We know all about those snakes at work that slither around trying to work their way into promotions, office social circles and politics, or even belly up to the boss. They’ll do anything (even bite you in the back) as long as it benefits them.

But the snake I’m talking about is actually more fearful of you, however just as dangerous and you need to exercise caution around them, Rattle Snakes!

Recent rains have provided snakes the opportunity to mate a little longer. Generally, rattlesnakes emerge from hibernation in March or April, or when the average daytime temperatures reach and remain about 60 degrees Fahrenheit and higher.

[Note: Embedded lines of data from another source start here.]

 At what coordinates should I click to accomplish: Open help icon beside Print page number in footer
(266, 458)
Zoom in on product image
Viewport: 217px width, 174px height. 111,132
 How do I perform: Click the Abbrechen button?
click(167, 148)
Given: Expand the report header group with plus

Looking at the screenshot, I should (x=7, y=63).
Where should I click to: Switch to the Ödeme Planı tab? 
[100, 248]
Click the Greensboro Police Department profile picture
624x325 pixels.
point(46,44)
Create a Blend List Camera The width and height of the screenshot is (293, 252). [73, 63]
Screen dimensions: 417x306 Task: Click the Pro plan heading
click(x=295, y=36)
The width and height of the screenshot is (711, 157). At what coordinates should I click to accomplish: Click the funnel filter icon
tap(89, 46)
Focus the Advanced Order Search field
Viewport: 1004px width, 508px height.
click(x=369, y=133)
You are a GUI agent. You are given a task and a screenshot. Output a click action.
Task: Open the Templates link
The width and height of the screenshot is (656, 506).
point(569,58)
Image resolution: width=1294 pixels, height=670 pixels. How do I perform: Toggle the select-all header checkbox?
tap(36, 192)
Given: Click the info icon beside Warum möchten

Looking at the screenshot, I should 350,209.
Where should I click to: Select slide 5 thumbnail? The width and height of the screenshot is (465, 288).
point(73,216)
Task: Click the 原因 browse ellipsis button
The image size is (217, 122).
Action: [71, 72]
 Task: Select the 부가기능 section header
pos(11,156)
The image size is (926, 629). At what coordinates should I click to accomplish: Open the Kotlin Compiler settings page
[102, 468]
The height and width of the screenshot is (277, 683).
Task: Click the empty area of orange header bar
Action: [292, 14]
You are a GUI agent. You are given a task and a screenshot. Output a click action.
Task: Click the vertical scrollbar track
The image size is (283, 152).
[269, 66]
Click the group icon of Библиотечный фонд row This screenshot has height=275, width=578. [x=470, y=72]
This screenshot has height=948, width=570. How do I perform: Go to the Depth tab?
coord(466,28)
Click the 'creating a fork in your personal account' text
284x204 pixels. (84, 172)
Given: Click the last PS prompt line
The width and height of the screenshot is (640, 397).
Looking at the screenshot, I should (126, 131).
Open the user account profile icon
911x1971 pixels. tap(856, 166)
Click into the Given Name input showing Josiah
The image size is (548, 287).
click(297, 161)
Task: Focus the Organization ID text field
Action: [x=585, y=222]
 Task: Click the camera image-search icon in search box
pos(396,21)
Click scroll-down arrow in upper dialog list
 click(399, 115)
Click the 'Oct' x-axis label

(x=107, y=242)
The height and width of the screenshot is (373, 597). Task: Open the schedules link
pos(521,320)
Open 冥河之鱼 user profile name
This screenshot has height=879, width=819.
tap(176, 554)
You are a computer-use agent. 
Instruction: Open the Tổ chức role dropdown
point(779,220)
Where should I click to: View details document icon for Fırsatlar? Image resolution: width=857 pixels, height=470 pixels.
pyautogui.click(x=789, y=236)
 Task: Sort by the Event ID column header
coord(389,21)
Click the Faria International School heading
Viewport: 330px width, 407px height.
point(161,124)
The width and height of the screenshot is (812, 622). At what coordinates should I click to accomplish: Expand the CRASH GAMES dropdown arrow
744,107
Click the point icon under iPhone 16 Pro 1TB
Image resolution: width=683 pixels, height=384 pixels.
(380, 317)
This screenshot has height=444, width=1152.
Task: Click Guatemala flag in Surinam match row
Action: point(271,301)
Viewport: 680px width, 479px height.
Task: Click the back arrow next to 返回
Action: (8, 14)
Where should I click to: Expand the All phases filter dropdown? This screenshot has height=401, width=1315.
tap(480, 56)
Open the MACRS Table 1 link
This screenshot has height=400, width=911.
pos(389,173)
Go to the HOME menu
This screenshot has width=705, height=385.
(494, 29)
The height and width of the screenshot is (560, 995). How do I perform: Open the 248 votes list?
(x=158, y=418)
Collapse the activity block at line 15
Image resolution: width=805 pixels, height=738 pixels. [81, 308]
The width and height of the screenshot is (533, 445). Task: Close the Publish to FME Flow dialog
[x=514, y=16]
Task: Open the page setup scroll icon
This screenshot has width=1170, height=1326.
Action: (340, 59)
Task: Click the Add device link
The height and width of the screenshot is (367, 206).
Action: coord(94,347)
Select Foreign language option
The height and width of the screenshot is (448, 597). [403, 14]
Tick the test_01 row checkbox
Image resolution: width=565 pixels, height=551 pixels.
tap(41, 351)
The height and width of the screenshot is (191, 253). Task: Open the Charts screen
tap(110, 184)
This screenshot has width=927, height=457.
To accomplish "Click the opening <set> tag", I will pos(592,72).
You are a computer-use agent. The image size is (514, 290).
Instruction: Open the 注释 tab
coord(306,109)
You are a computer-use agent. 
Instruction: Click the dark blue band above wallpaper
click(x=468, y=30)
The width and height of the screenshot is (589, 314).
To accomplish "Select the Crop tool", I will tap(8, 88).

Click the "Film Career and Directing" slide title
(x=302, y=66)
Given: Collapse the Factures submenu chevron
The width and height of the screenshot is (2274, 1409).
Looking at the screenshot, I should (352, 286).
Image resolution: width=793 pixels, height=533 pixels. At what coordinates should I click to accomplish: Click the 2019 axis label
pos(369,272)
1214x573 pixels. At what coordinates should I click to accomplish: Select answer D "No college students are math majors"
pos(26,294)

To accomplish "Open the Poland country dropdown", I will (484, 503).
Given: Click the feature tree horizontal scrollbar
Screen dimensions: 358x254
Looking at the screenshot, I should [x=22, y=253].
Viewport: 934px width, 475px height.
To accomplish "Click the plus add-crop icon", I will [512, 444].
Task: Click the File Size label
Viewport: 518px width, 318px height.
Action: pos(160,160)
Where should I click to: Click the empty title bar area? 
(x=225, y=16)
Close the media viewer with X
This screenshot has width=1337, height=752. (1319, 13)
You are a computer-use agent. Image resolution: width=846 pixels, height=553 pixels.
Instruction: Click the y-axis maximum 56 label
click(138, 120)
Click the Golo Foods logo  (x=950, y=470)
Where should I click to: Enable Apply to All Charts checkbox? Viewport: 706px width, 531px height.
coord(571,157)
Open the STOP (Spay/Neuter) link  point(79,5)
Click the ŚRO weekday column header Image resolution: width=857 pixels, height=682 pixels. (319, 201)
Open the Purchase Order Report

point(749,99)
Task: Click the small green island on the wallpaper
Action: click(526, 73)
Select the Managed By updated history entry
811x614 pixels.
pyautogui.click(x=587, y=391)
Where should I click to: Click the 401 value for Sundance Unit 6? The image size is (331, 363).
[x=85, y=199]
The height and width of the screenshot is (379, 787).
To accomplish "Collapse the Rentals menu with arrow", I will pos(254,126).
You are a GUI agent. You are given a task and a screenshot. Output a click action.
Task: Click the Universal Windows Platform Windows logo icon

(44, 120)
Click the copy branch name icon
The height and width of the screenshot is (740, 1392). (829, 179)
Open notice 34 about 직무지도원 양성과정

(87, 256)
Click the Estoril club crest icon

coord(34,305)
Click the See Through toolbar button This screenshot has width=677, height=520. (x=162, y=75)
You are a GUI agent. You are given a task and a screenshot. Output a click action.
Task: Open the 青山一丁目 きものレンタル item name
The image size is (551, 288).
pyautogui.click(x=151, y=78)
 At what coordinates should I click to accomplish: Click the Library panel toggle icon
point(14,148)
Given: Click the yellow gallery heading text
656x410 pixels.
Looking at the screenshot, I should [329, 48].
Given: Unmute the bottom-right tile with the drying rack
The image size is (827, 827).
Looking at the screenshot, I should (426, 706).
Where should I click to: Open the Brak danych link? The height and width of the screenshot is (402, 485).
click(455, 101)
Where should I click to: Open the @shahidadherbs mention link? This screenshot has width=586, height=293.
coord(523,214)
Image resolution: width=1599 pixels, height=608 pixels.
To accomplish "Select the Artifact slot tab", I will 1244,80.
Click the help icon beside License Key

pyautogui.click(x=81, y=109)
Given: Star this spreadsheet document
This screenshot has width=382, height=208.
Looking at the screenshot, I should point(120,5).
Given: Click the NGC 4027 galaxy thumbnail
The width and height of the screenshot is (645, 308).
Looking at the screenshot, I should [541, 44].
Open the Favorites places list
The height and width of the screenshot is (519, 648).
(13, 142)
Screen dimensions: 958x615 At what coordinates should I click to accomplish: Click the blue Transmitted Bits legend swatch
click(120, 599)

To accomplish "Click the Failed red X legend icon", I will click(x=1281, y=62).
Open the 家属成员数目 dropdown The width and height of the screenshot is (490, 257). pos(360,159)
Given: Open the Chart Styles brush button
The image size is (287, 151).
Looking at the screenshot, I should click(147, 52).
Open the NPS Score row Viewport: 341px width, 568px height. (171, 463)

“Rattlesnakes are not confined to rural areas,” reminds Fire Chief Sam DiGiovanna. They have been found in urban areas, in lakesides, parks, and at golf courses. There are several safety measures that can be taken to reduce the likelihood of startling a rattlesnake:

  • Never go barefoot or wear sandals when walking through wild areas. Wear hiking boots.
  • When hiking, stick to well-used trails and wear over-the-ankle boots and loose-fitting long pants.
  • Avoid tall grass, weeds and heavy underbrush where snakes may hide during the day.
  • Do not step or put your hands where you cannot see, and avoid wandering around in the dark.
  • Rattlesnakes can swim. Use caution in rivers, lakes and flood basins.
  • Be careful when stepping over the doorstep as well. Snakes like to crawl along the edge of buildings where they are protected on one side.
  • Never hike alone. Always have someone with you who can assist in an emergency.
  • Do not handle a freshly killed snake, it can still inject venom.
  • Teach children early to respect snakes and to leave them alone.

“Some people are like snakes. When they move their mouth, you can’t tell for sure whether they are trying to smile at you or getting ready to bite you. Use caution!”